Task. Every line in the data below that holds "blue" should be found and copied.

Provided records START

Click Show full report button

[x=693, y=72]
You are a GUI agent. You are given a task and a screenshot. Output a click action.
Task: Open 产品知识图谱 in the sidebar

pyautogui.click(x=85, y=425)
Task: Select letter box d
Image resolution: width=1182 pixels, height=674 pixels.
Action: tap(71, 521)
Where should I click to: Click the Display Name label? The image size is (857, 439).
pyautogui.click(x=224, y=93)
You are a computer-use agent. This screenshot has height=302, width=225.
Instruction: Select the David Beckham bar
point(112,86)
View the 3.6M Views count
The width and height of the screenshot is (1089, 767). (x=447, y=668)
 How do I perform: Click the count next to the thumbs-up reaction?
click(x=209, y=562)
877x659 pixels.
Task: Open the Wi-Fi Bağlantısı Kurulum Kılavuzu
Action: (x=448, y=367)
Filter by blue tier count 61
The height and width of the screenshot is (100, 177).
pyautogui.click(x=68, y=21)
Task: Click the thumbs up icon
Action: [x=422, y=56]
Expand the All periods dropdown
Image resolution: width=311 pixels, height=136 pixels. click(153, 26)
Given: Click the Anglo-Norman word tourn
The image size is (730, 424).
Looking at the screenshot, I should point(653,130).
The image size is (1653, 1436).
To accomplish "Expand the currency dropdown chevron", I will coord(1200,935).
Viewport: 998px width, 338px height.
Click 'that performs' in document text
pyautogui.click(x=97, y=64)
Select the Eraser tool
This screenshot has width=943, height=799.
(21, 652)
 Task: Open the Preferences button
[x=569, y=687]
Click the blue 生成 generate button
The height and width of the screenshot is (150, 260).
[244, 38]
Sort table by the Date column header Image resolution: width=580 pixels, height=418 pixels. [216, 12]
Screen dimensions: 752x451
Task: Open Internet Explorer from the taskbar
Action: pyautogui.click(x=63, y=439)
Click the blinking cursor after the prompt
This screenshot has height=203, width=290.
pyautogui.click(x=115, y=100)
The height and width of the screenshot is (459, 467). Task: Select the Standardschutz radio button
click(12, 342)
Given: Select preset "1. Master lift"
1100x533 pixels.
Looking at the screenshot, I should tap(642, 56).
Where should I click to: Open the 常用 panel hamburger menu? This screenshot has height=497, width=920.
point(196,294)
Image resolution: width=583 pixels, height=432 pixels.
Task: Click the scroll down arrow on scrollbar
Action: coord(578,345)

Provided records END

Answer to the problem.
Filter by blue tier count 61
Click the blue 生成 generate button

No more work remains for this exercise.